On Monday 20 July, the Public Accounts Committee (PAC) weighed in with a scathing report on the management of tax reliefs. The committee is highly critical of government, the Treasury and HMRC for knowing too little about the tax reliefs which are provided, whether they work, whether they offer value for money or even how much they cost. The report notes that the 10 most expensive UK tax reliefs cost £117bn a year. However, only one in four reliefs costing more than £1bn has the intended effect on economic behaviour. While withdrawing some of these tax reliefs would offend the Treasury Committee’s intention to address only the politically possible – for example withdrawing the zero rate of VAT on foodstuffs would be massively unpopular and counter-productive – the PAC calls for an urgent review of pension reliefs costing £38bn per year. There are concerns that the relief excessively benefits high-income groups, while delays in reforming known injustices mean that the lowest earners in net pay pension schemes are regularly denied the relief to which they are entitled.

Also on 20 July, the All-Party Parliamentary Committee on Anti-corruption and Responsible Tax (APPG) called for changes in the law to facilitate the criminal prosecution and fining of advisers who promote tax avoidance schemes which they know to be ineffective. To give weight to this, HMRC has today (21 July) published a call for evidence on tackling disguised remuneration tax avoidance as well as a consultation on tackling promoters of tax avoidance.

With the House of Commons summer recess beginning on 22 July 2020 and members not expected to return until 1 September 2020, the APPG report may be the last in this flurry of announcements. However, the sheer depth, breadth and weight of these contributions sends mixed messages.

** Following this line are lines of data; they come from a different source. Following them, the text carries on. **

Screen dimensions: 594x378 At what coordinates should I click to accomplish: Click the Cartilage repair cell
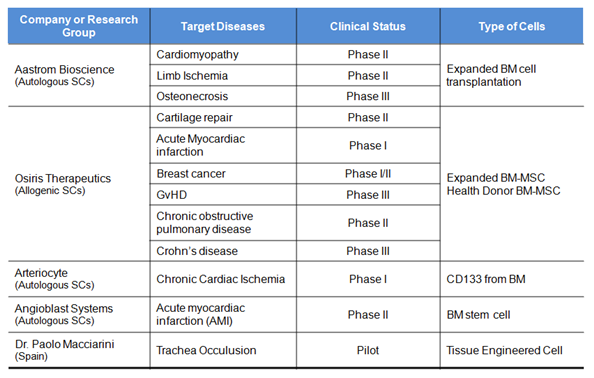[223, 117]
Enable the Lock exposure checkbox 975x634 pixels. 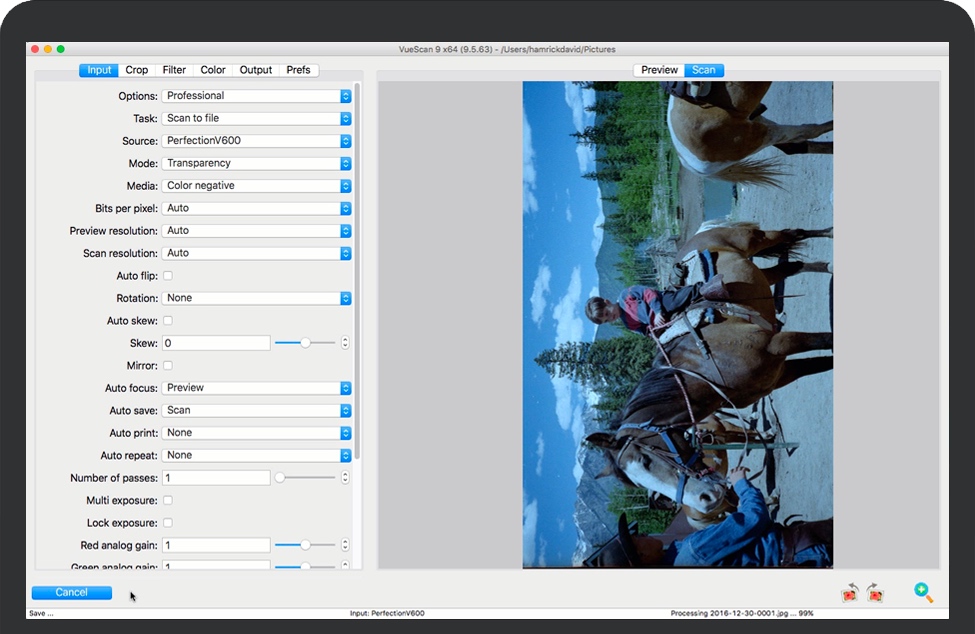[x=168, y=523]
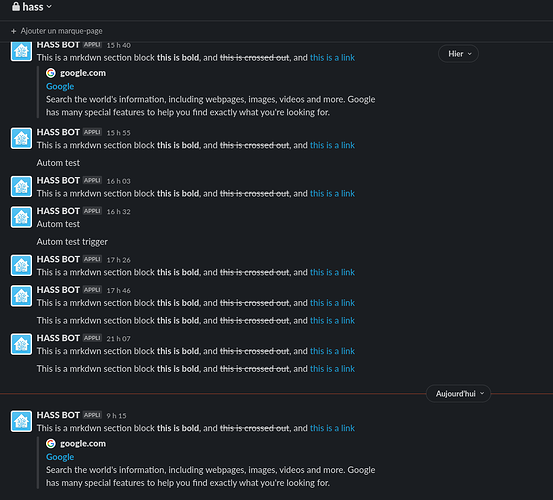Click the HASS BOT avatar at 17 h 26
The width and height of the screenshot is (553, 500).
tap(21, 266)
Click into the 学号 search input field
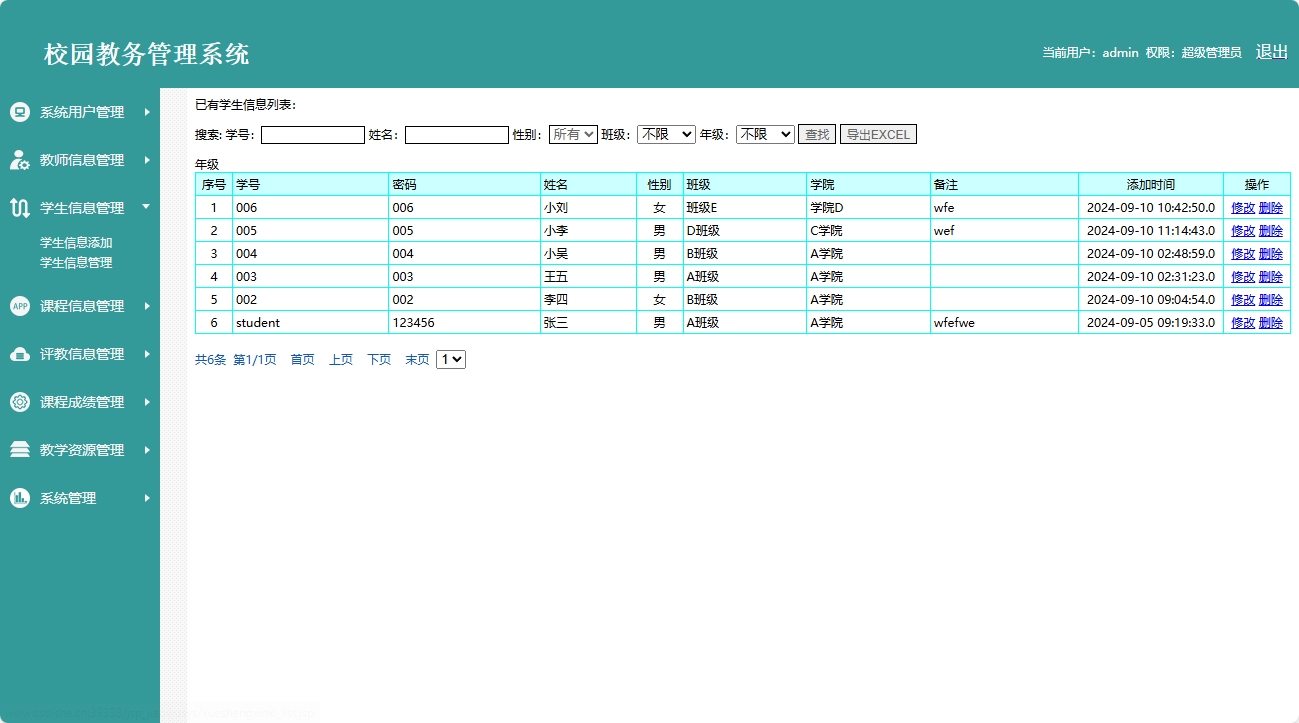This screenshot has width=1299, height=723. pos(313,135)
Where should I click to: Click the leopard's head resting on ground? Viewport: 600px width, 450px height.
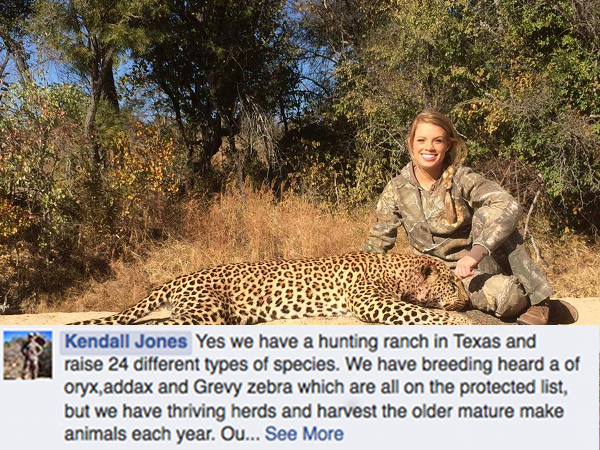(436, 283)
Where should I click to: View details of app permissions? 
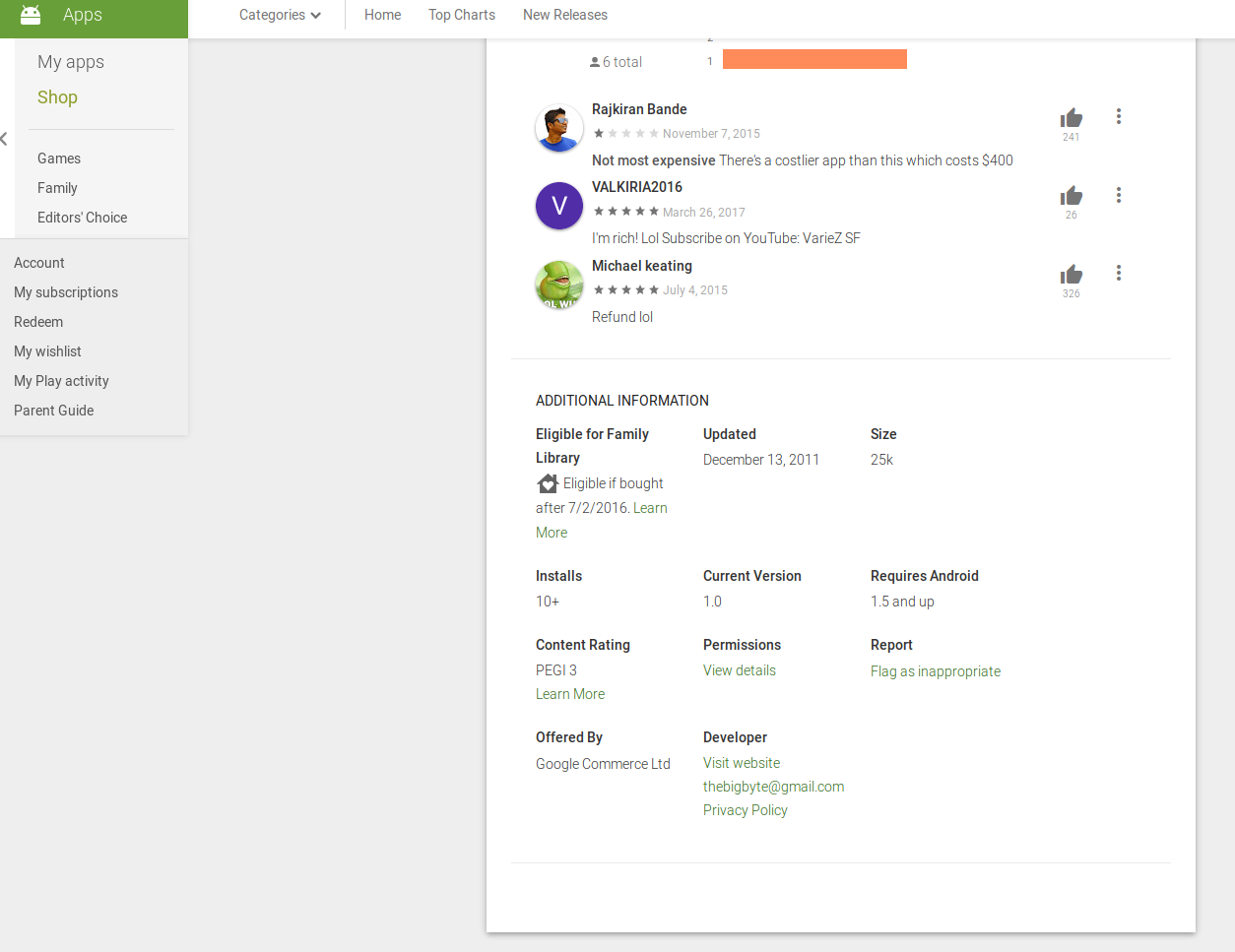(x=739, y=670)
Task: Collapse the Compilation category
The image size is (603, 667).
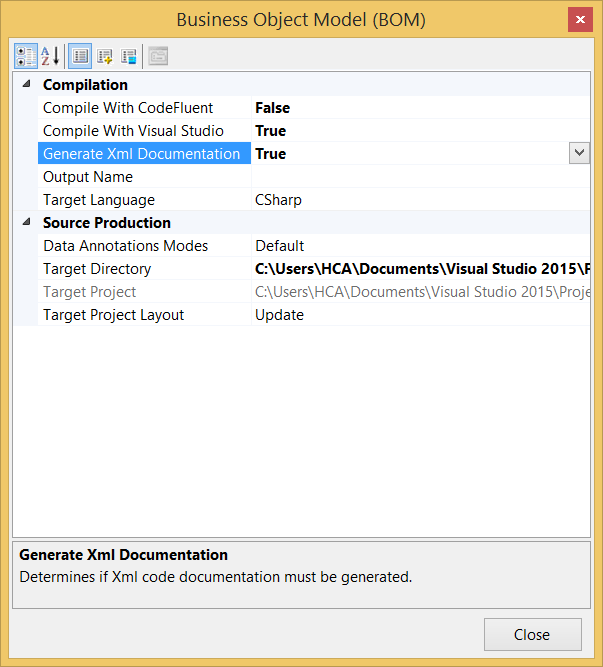Action: pyautogui.click(x=26, y=85)
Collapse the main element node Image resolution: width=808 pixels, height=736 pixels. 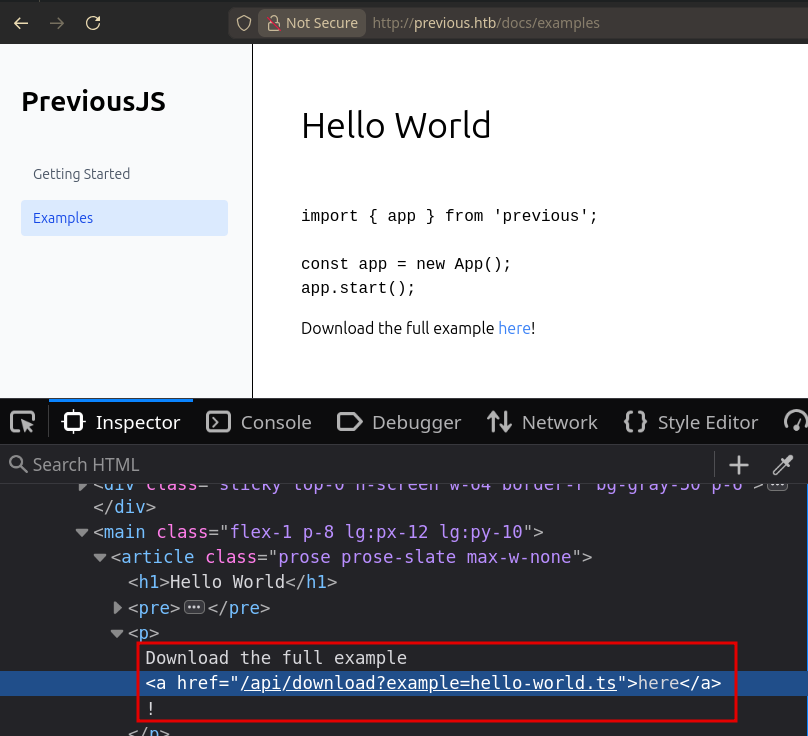82,532
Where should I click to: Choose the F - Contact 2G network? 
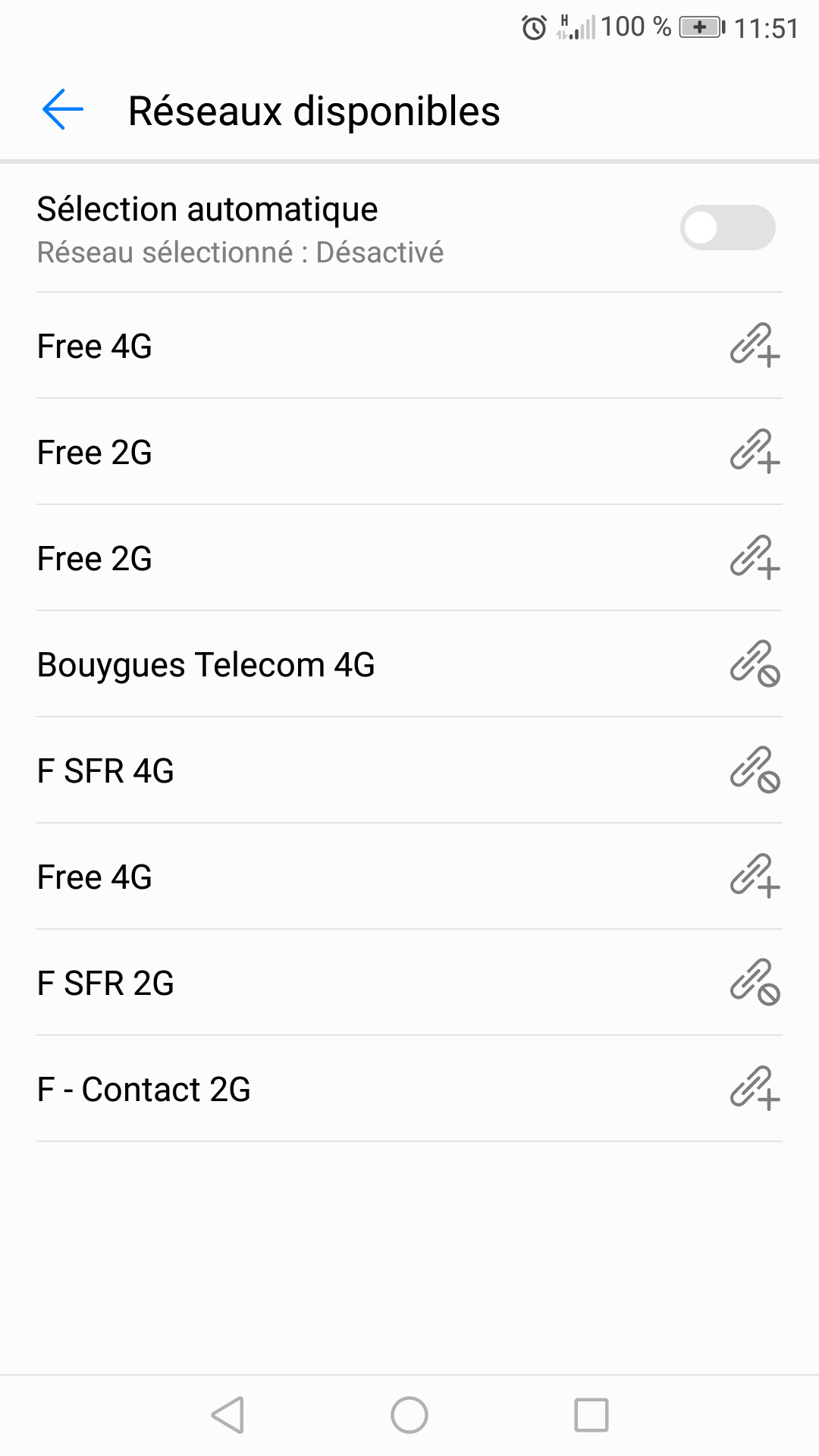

At one level, the consistency of messaging suggests that we can expect:

  • higher capital gains tax;
  • tax reliefs restricted if they do not provide value for money;
  • higher NIC for the self-employed;
  • despite election manifesto promises, the triple lock of income tax, NIC and VAT rates may have to be broken;
  • tax increases to achieve climate-change objectives;
  • wealth tax and tax-driven intergenerational adjustments are under consideration; and
  • an even tougher regime for tax avoiders.

Nothing has been ruled in and nothing has been ruled out.

At another level entirely the overlaps between these projects, especially visible in the work being undertaken by the OTS, the Treasury Committee and the PAC, may yield conflicting recommendations and incoherent or muddled decision-making when tax changes are amalgamated into a future Budget.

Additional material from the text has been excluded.